I have trouble with dealing with the fundamental theorem of calculus. Here's the statement of FTC from Apostol's Calculus, page 202 in the Second Edition.
FIRST FUNDAMENTAL THEOREM OF CALCULUS
Let $f$ be a function that is integrable on $[a, x]$ for each $x$ in $[a, b]$. Let $c$ be such that $a\leq c\leq b$ and define a new function $A$ as follows:
$A(x) = \int_c^xf(t)dt$ if $a\leq x\leq b$.
Then the derivative $A'(x)$ exists at each point $x$ in the open interval $(a, b)$ where $f$ is continuous and for such $x$ we have $A'(x) = f(x)$.
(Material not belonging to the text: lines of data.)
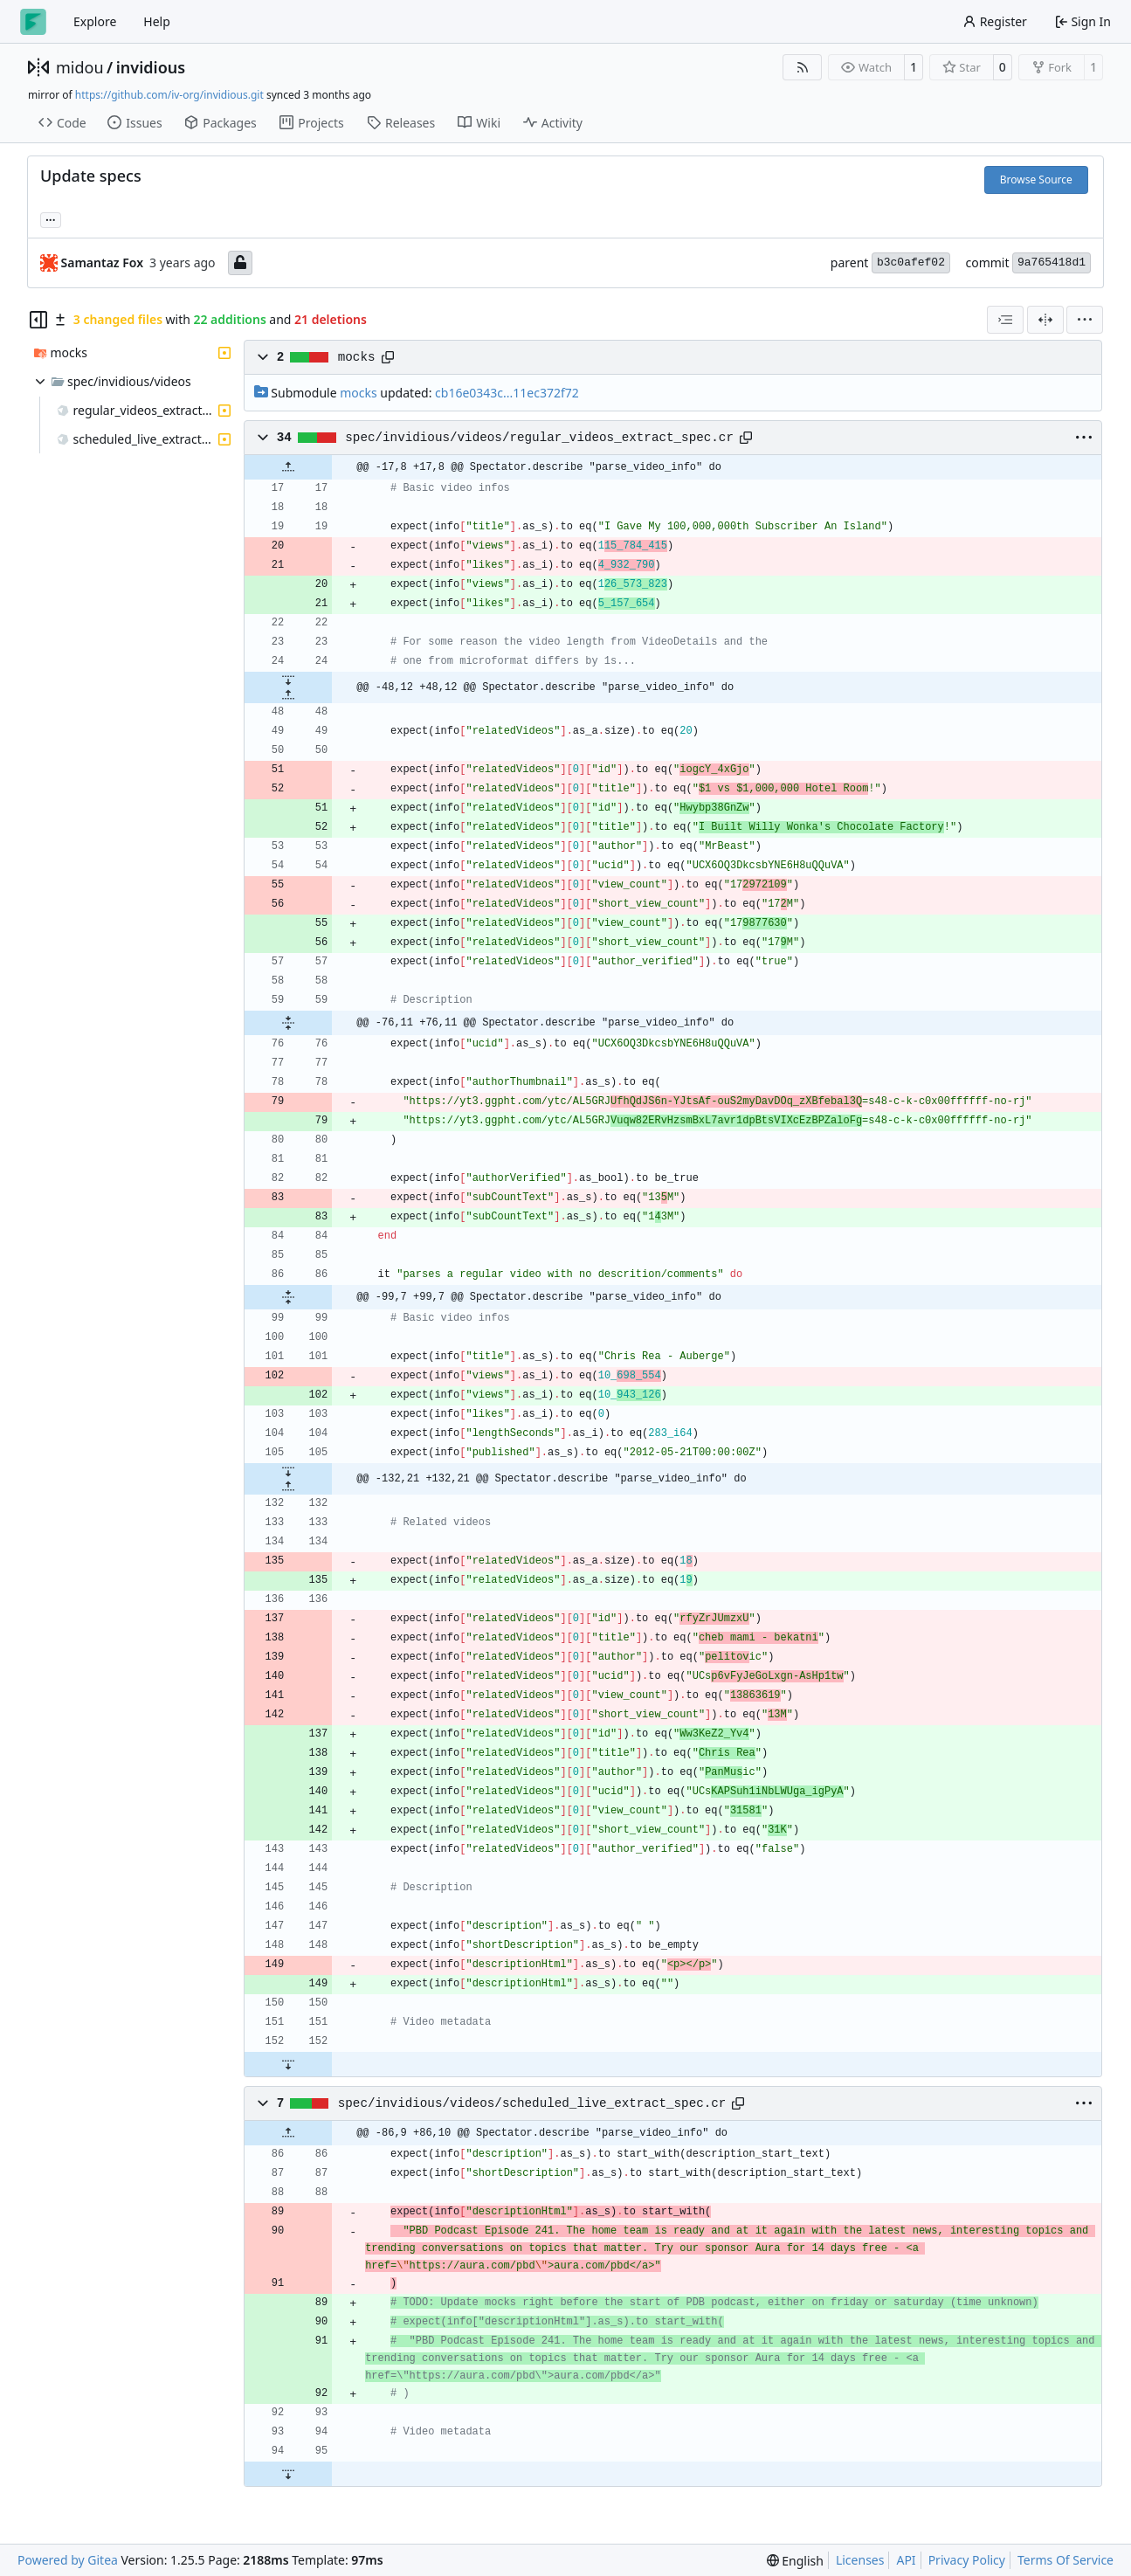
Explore (94, 21)
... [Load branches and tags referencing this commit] (50, 218)
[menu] (1084, 320)
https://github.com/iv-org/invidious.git (169, 94)
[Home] (33, 22)
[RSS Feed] (803, 67)
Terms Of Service (1065, 2560)
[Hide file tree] (38, 319)
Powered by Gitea (67, 2560)
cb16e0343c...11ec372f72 (507, 392)
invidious (150, 67)
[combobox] (1005, 320)
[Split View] (1045, 320)
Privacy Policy (966, 2560)
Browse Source (1036, 179)
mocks (357, 357)
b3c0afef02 (911, 262)
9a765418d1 (1051, 262)
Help (156, 21)
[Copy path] (388, 357)
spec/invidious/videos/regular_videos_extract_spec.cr (539, 438)
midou (80, 67)
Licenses (860, 2560)
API (905, 2560)
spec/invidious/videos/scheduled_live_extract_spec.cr (532, 2103)
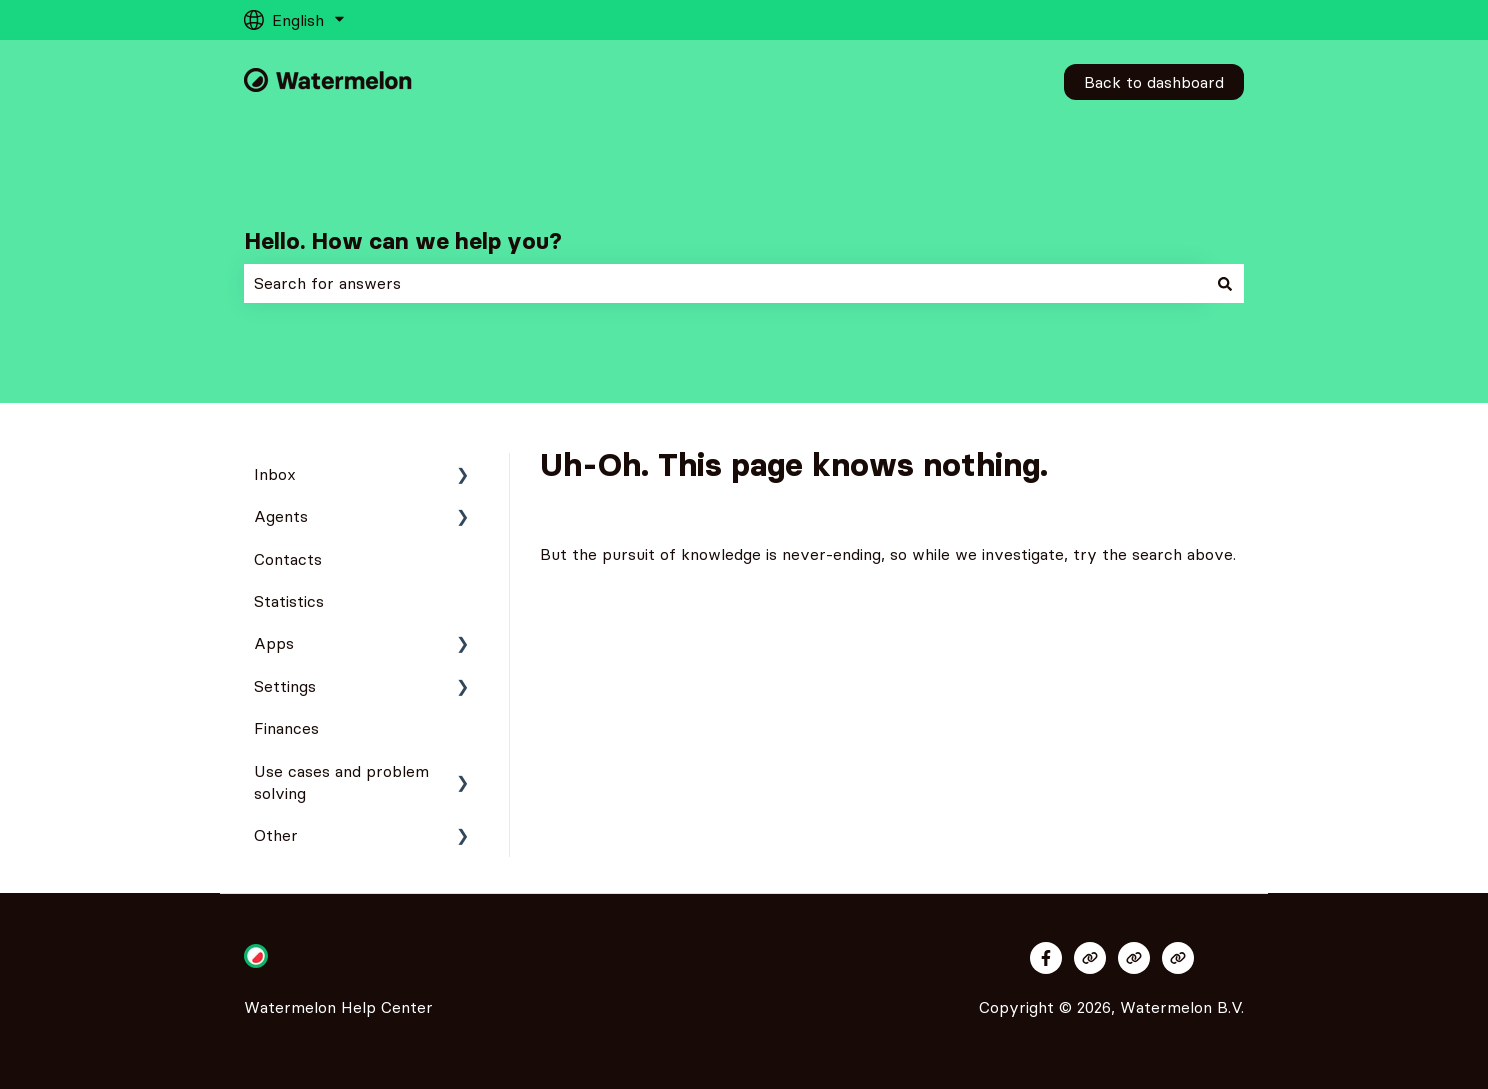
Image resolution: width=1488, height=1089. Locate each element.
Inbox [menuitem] (275, 474)
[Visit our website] (1090, 958)
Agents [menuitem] (281, 516)
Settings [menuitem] (285, 686)
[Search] (1225, 283)
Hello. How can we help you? (403, 241)
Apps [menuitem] (274, 643)
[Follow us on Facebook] (1046, 958)
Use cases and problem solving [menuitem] (341, 782)
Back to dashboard (1154, 82)
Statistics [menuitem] (289, 601)
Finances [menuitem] (286, 728)
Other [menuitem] (276, 835)
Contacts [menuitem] (288, 559)
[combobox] (725, 283)
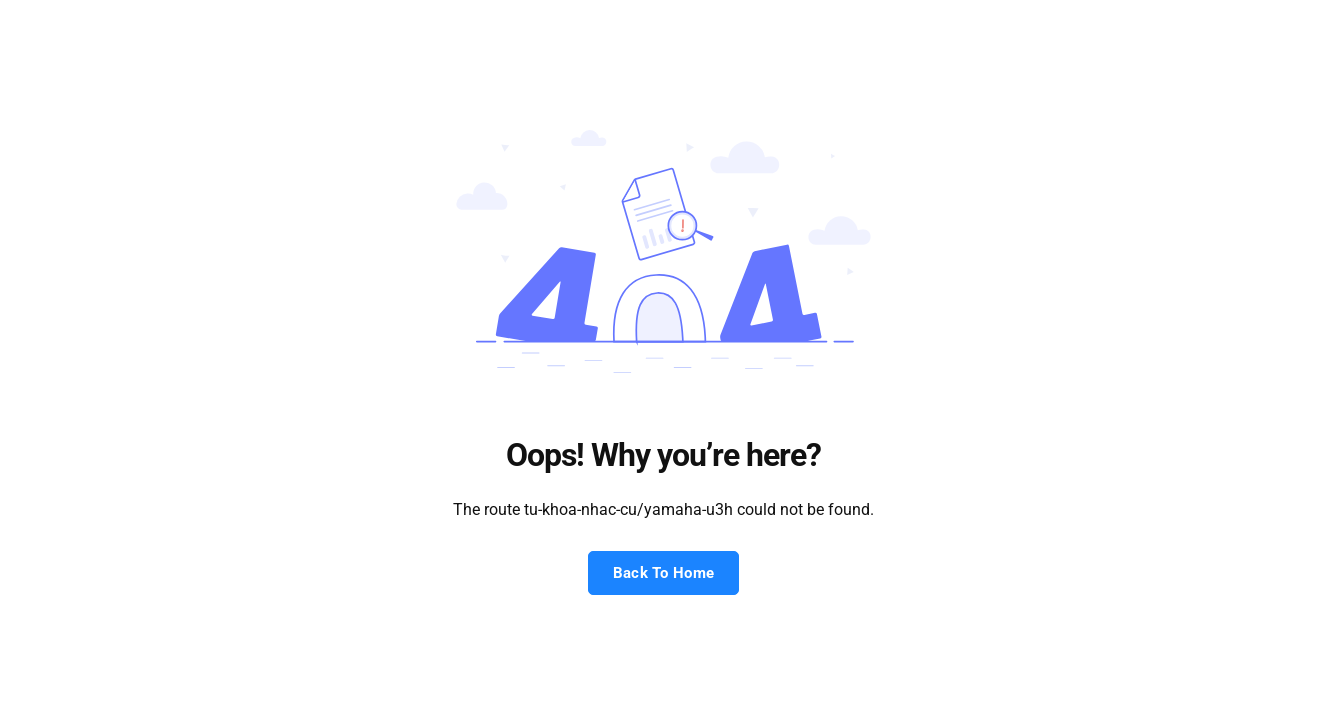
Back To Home (664, 573)
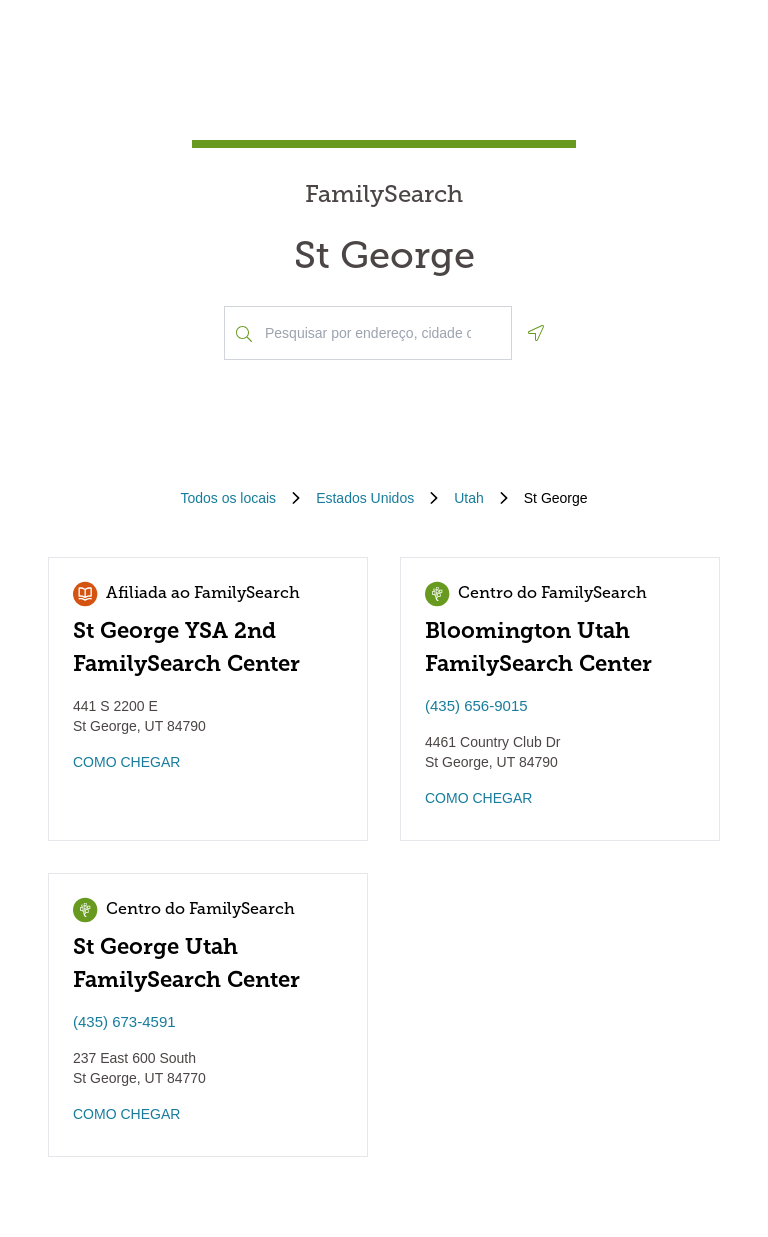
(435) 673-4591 (124, 1021)
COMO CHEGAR (126, 762)
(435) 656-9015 (476, 705)
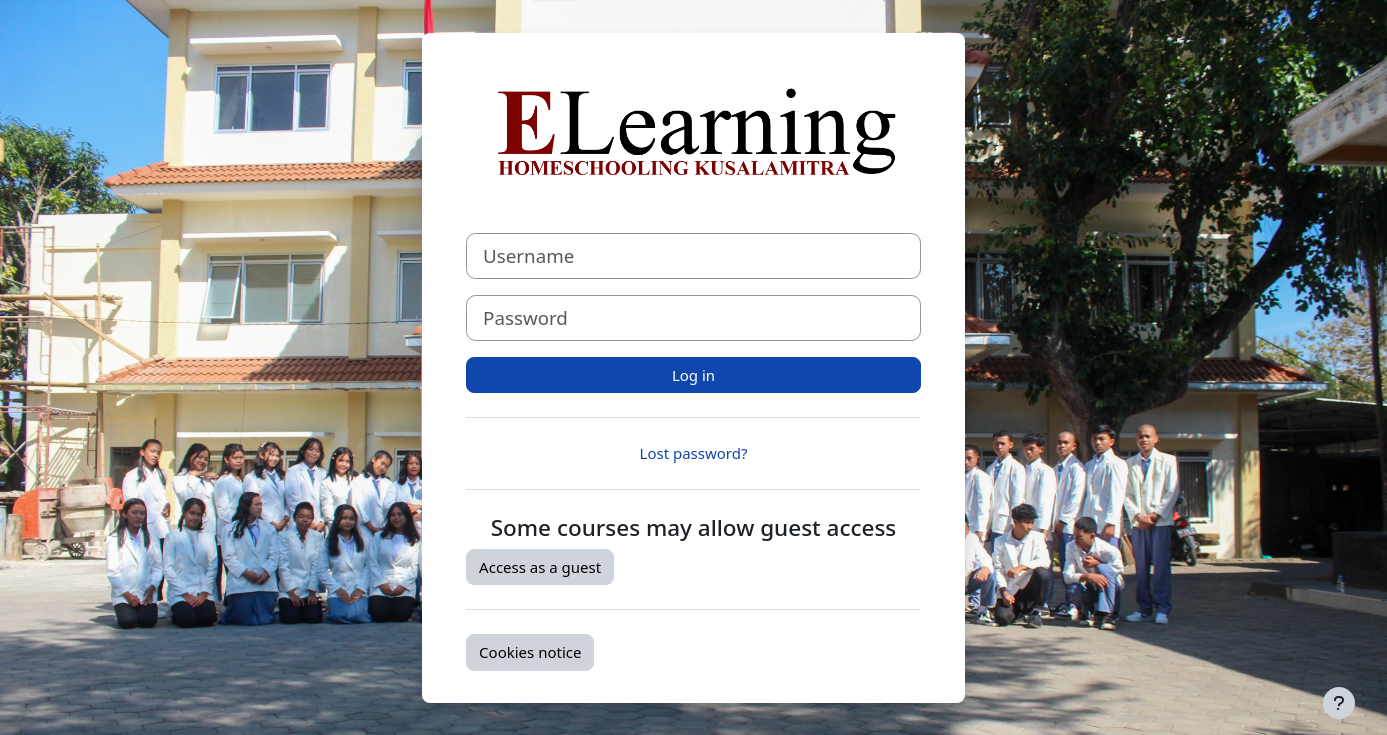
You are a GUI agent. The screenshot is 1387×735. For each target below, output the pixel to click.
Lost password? (694, 453)
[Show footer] (1339, 703)
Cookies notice (530, 652)
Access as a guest (540, 567)
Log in (693, 375)
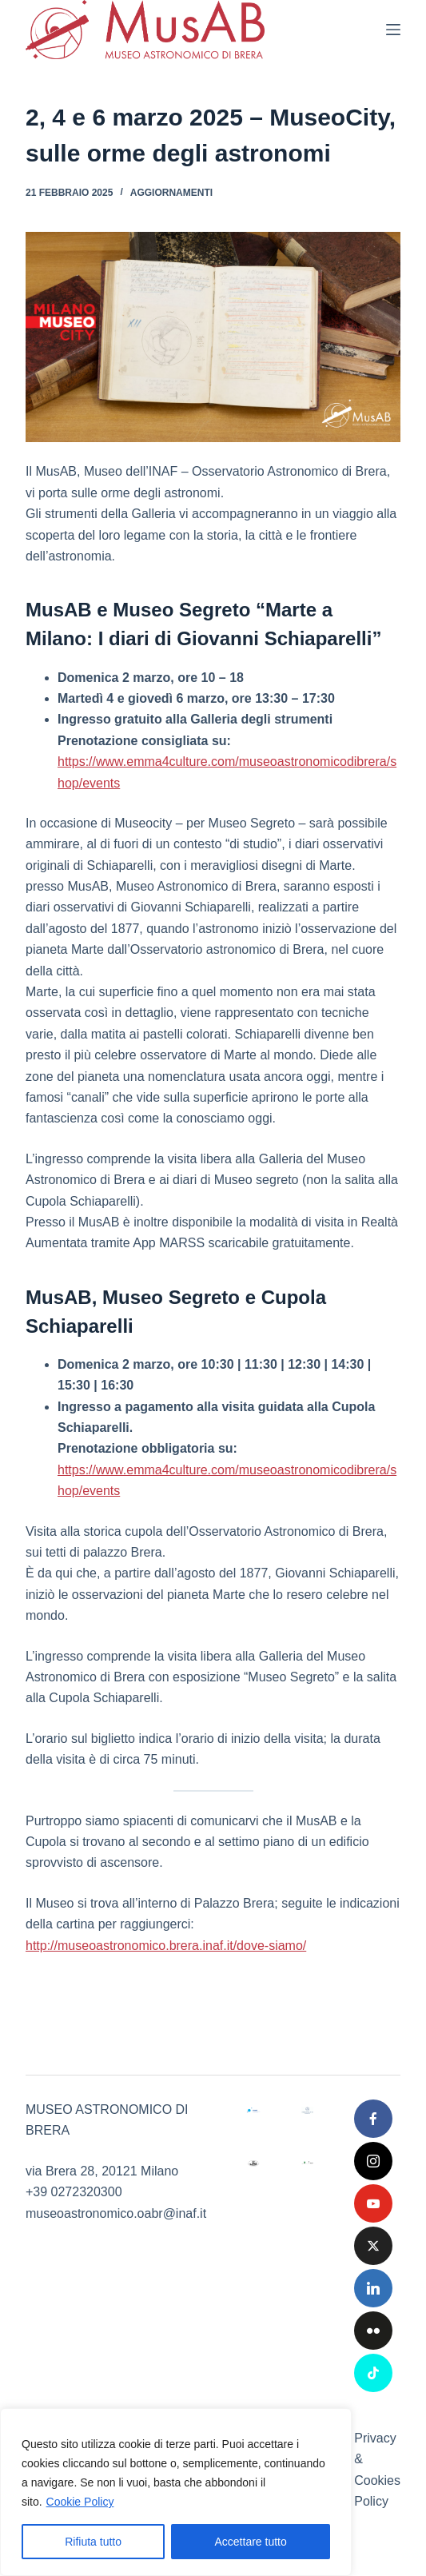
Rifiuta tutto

The theorem says $A' = f$ where $f$ is continuous. But I heard the continuity of $f$ is not a necessary condition for the FTC. How can I avoid misunderstandings to interpret this theorem? For example, I wonder the function $A$ is differentiable on $[a, b]$ or only just the values are equal. And by the Exercise 28, on Section 5.5, the continuity of $f$ at one point does not guarantee that the continuity of $A'$ at that point. Does it imply that $A' = f$ only at that point but doesn't ensure $A'$ is continuous?